When we have some big data, we often treat them very carefully; however, if we have some small data, we might forget the importance of careful manipulation.
One friend asked to help out with some textual data. Mainly, she has a number of plain text files, sizing from 100 to 300 words, and wants to know the word choice of these files. Specifically, she is interested in what the frequency of the word type of an individual file is (sounds a bit unusual though), but not merely the word frequency.
To my knowledge, this case is very similar to my tweets corpus. It has about one million tweets, and the total size is about fourteen million words, which is to say, the average length of each tweet is about fourteen words. In my case, I roughly grouped the tweets into two categories: one is general tweets, and another is conversational tweets (this criteria is just a very general guidance, but what I really care about is to look at the data in a reasonable way. In addition, this follows Sinclair's external criteria).
I ran all analyses on my desktop. Although Mac is very powerful, I tried using AntConc to read 20k+ files (the original data were stored in 20k+ individual txt files), and it took about 10 min to generate a keyword list (it's like a unigram list, and I tried to looked at the details of concordance, but each concordance will take 3-4 min to generate!). Then I switched to Shell, and wrote some very simple commands to look at the data. It was more efficient, but still a bit slow. Later on, I divided the data into two groups as described above, approximately, the general subcorpus has about 550k tweets, and the dialogue subcorpus has about 450k tweets. This categorisation not only improves the analysis speed, but also brings me some new ideas. For example, I can compare the differences of two groups of data.
OK, let me explain the most important reason of the data categorisation. Basically, I would regard this as a grouping method. As you can see, the size of individual tweet data is extremely small, which means that the comparison between each individual tweets is meaningless. Why? The small size certainly brings a new problem: the data is very sparse if you look at the data not as a whole part. This means that the comparison is either meaningless, or impossible to make.
Also, in linguistics, we often talk about Zipf's law, which indicates that "about half of them occur once only, a quarter twice only, and so on" (Sinclair, 2004). However, for small-size data, this method may not apply (Suppose another similar case, why do we need t-score for small size data? If we do not care about the data size, we can use z-score for any size of data).

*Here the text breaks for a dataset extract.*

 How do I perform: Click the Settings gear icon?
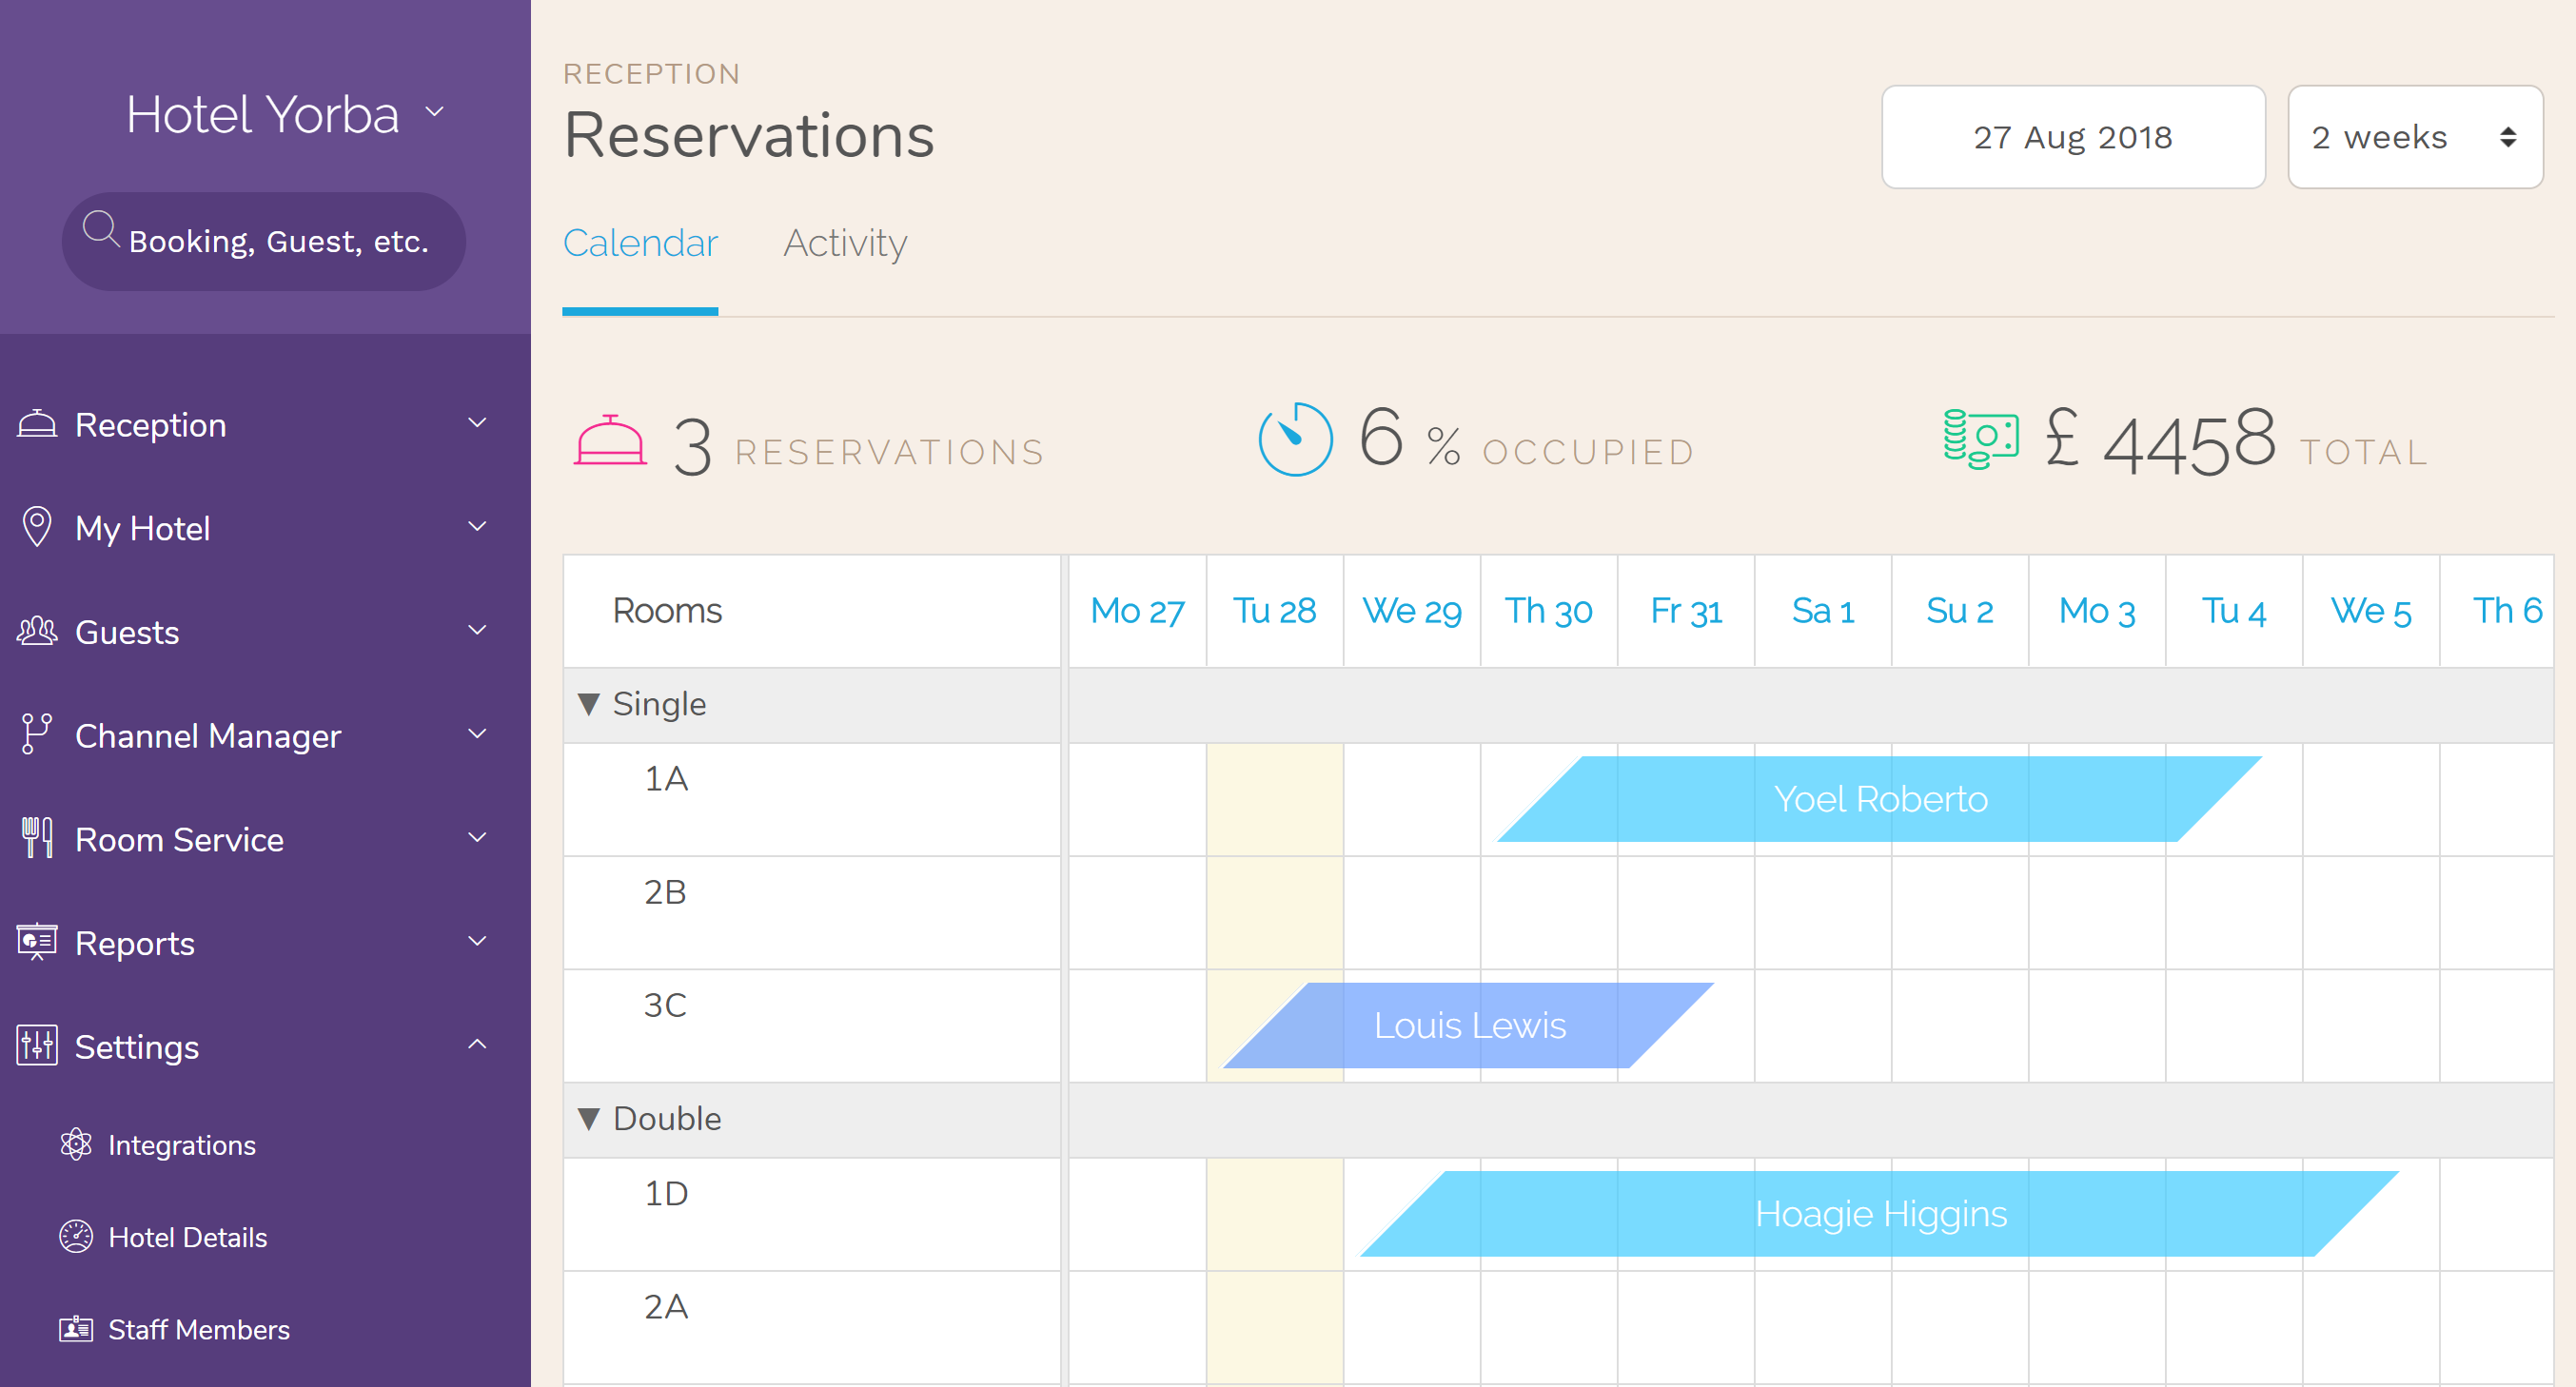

Back to the case, although this is an extreme case, but it is convincible. If we want to apply ZIpf's Law to each individual tweets, is it possible or acceptable? No, definitely not. Or, if we compare the differences of each individual tweets, is it possible or acceptable? No, absolutely not. Thus, we need to look the data in a different way -- grouping them according to some external rules. Only in this way, we can look at the data in a reasonable way.
To answer my friend's question, I would suggest a similar approach: grouping the data based on the metadata of the original data. Though her data is much longer than my individual tweets, it is still not a very good idea to look at them individually. Then, we can normalise the different groups of data and see the similarities or differences.
Sinclair, J. (2004). Corpus and Text — Basic Principles. in Developing Linguistic Corpora: a Guide to Good Practice. http://www.ahds.ac.uk/guides/linguistic-corpora/chapter1.htm
That's a very interesting case. However, I am confused a bit whether you are talking about a top-down approach (compiling a big corpus then dividing them into sub-corpora) or a bottom-up (having many small texts and, instead of looking at them individually, combining them to make a big corpus). I think that latter seems to be what corpus compilation is about. The former seems to be a way of investigating variation within a corpus. In addition, I am not sure what your friend wants to do with her corpus. Can you explain her research topic?
ReplyDeleteHi, Bas, thx.
DeleteFor her research question, as I mentioned, they would like to investigate the online reviews or comments of micro-financing projects. Actually they have thousands of projects, but each projects got one review from the donator and one from the receiver, and these reviews are very concise, sizing from one hundred to three hundred words. What they wanna know is if there is any specific keywords or patterns relevant to micro-financing, then they could use this result to improve the evaluation of these reviews.
Considering the data size, you can see the individual file is very small, so it is not very convenient to compare them individually. Thus I suggest to group them according to some external criteria such as location or age.
I also asked my boss, and he agrees to my opinion. However, I feel really frustrated to convince my friend as I mentioned in PGtip page. sigh!